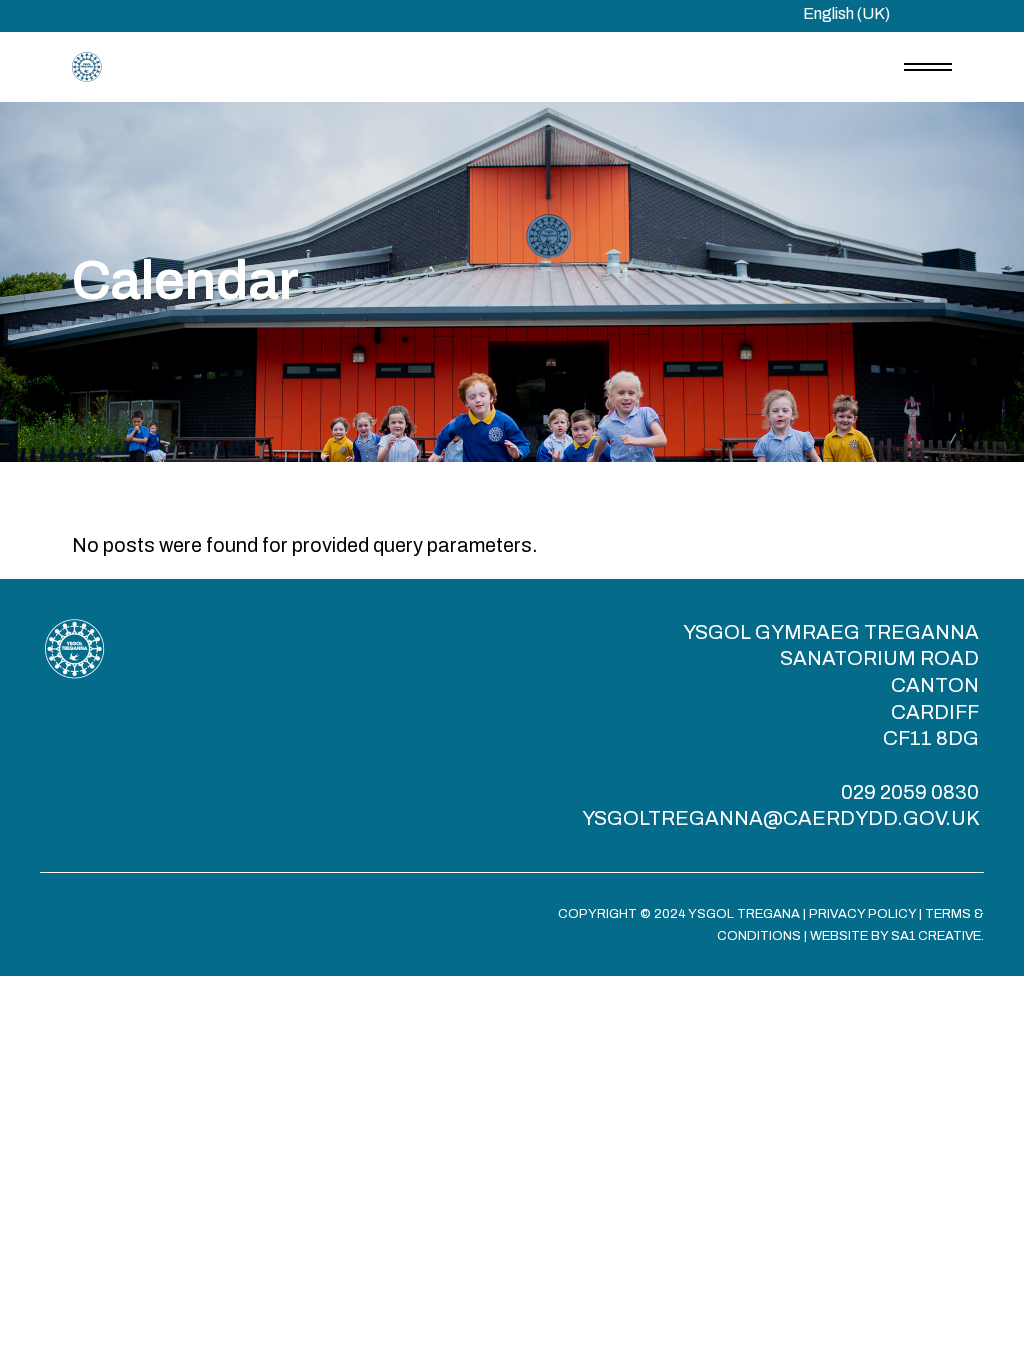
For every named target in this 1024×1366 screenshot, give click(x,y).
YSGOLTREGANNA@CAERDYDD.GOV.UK (780, 818)
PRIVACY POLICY (862, 914)
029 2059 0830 (910, 792)
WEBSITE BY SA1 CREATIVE (895, 936)
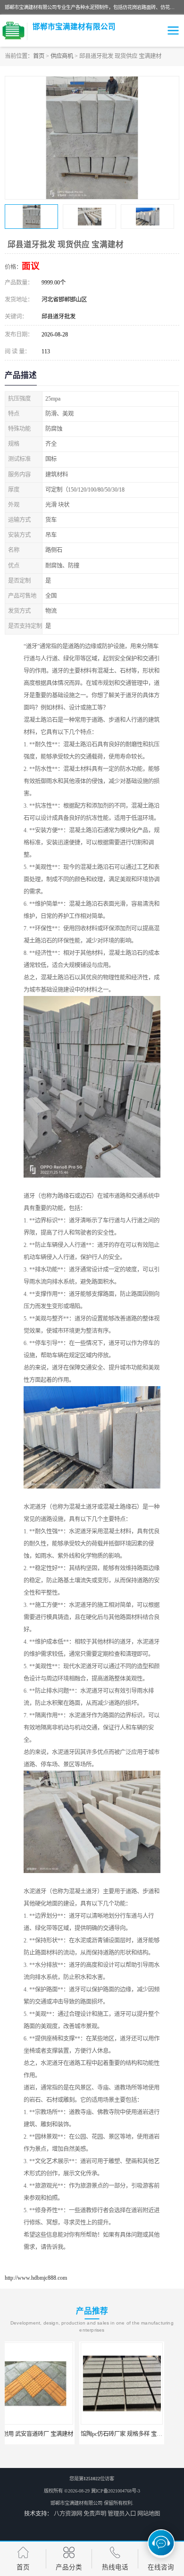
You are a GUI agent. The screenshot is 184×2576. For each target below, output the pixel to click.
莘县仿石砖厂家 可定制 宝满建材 (137, 2434)
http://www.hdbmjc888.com (36, 2278)
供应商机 (61, 56)
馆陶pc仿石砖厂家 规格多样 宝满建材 (52, 2434)
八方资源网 (68, 2513)
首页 (38, 56)
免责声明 (95, 2513)
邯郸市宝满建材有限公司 (76, 2503)
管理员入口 (122, 2513)
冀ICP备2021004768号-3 (115, 2490)
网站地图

◆ ◆ ◆ ◆

◆ **Action item**: Nothing but the records, repeated exactly and stripped of pictures, should appear in the answer.

◆ **Solution to this problem**:
For every named target in this 1024×1366 screenshot, give click(x,y).
YSGOLTREGANNA@CAERDYDD.GOV.UK (780, 818)
PRIVACY POLICY (862, 914)
029 2059 0830 (910, 792)
WEBSITE BY SA1 CREATIVE (895, 936)
You are a GUI agent. The screenshot is 184×2576. For each target below, output the pixel to click.
莘县仿石砖厂家 可定制 宝满建材 (137, 2434)
http://www.hdbmjc888.com (36, 2278)
供应商机 (61, 56)
馆陶pc仿石砖厂家 规格多样 宝满建材 (52, 2434)
八方资源网 (68, 2513)
首页 (38, 56)
免责声明 (95, 2513)
邯郸市宝满建材有限公司 (76, 2503)
管理员入口 (122, 2513)
冀ICP备2021004768号-3 (115, 2490)
网站地图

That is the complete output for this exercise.